Monday, June 24, 2013

Yi Yi (Yang, 2000): Film Review

Edward Yang 楊德昌 (1947-2007) is the master par excellence of presenting infinite complexity within the commonplace: hidden, yet present if one will ask a question or look a little closer (in urban reflections, by way of new perspectives & backward glances, reflected in a mirror, through a window across a balcony... in spite of verbal miscommunications), like the rhythms of nature.

It is not difficult to describe Yang's film Yi Yi as one of the best films of all time. The film, which begins with a wedding and ends with a funeral, presents multiple moments of contemplation...

NJ contemplates life with and without his high school sweetheart.

... within settings equally, if not more complex, than those of contemporary Taiwan director Hou Hsiao-hsien... like this image in which Nancy is floating, alienated in space within her office -- hovering psychologically and seemingly suspended physically above the cityscape of Taipei:

Yang's use of perspective reminds one of Velázquez's "Las Meninas."

The film's seamless parallel editing of Wu Nianzhen's character NJ and his high school sweetheart Sherry with his daughter Ting-Ting as she goes on her first date effortlessly displays how the repetitions of life -- the inability to start over, the weight of time, and the presence of memory -- all serve as a corollary, by extension, of Taipei's history without ever forcing such associations in a heavy-handed manner.

Yi Yi's films best scenes involve NJ and the Japanese businessman Mr. Oto. At one point Mr.

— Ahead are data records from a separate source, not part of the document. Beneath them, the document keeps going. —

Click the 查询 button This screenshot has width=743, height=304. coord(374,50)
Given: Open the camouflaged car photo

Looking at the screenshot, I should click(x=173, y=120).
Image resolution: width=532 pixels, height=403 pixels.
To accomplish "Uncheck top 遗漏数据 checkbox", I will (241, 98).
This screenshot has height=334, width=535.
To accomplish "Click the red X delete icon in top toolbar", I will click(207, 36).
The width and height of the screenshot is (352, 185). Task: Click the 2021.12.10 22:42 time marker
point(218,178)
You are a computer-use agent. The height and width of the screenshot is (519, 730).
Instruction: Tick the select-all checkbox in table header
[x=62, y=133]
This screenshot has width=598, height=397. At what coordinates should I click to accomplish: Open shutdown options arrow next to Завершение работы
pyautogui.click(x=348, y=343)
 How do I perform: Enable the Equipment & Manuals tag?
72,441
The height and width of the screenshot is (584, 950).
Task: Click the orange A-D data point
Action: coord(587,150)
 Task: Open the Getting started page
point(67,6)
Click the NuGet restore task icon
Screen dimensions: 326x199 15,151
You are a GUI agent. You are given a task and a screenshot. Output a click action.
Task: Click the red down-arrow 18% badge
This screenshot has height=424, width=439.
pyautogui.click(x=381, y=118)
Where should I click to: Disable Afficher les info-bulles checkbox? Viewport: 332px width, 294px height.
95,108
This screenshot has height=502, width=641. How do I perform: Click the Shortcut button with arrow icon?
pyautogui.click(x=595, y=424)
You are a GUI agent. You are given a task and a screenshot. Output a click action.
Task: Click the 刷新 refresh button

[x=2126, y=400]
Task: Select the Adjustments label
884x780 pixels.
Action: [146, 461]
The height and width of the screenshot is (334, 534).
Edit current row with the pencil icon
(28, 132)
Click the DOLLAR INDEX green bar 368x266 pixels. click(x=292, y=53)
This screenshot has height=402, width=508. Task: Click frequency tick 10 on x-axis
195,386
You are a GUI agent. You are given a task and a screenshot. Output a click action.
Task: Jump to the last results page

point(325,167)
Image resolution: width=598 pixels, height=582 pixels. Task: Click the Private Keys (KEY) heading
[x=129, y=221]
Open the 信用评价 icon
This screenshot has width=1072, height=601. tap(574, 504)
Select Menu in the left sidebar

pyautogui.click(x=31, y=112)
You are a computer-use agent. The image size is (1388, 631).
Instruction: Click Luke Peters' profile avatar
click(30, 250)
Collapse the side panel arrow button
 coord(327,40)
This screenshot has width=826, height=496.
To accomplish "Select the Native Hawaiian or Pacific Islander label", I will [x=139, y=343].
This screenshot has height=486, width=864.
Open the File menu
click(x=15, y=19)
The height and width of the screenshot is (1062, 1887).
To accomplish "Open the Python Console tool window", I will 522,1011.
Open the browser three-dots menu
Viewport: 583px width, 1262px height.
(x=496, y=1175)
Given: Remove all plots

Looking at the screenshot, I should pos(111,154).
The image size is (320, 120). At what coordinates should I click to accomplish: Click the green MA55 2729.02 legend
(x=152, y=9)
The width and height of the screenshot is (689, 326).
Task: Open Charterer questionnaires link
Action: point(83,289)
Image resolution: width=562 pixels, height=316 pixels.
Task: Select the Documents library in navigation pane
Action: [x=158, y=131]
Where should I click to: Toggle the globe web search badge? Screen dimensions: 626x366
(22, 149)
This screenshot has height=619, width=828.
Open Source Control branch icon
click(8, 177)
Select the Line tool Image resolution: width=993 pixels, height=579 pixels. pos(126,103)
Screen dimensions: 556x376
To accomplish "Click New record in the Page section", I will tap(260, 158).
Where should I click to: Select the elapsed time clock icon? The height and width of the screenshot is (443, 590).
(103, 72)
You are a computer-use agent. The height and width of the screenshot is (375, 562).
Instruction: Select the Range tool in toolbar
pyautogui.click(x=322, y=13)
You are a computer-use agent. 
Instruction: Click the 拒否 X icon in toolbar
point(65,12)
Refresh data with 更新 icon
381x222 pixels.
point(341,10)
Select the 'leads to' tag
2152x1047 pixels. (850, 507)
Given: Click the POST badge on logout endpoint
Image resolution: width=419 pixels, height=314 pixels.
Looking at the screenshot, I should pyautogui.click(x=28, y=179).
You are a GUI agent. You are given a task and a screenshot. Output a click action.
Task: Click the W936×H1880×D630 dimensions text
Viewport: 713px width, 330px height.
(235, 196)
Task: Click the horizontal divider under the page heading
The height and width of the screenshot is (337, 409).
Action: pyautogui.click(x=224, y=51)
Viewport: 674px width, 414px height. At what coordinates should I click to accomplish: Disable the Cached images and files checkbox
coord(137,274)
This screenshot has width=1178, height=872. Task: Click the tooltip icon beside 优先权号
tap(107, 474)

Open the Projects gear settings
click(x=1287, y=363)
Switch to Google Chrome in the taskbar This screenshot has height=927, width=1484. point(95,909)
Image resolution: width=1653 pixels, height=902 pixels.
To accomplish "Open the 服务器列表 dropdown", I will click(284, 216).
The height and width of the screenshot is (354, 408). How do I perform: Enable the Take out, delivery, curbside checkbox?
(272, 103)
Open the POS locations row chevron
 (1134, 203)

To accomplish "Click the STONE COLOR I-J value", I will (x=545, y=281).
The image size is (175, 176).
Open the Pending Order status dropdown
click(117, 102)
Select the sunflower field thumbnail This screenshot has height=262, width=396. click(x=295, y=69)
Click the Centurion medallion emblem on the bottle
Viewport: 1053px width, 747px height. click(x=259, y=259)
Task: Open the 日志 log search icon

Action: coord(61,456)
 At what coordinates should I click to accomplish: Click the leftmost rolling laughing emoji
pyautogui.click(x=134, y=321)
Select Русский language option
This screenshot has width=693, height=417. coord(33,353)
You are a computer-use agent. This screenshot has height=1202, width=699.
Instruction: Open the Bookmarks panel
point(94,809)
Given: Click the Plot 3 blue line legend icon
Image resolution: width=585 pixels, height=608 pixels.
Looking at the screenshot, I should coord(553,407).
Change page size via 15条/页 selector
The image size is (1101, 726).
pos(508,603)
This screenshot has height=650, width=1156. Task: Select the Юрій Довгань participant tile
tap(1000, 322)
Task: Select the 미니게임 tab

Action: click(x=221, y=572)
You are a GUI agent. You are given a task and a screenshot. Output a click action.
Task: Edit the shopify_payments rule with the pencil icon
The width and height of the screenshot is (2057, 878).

Oto  states: "You are like me.. We can't tell a lie... Risk is high when you do anything for the first time... Why are we afraid of the first time?... Everything in life is a first time... [yet] we are never afraid of getting up in the morning... Why?" ... the delivery is perfect in this, perhaps one of the most moving portrayals of genuine souls caught at the intersections of transnational capital.

And of course, young Yang-Yang (a representation of director Yang himself?) takes pictures of the backs of everyone's heads to help us see what we don't see: that we only grasp half of reality at best, even with all of our images in a visual culture.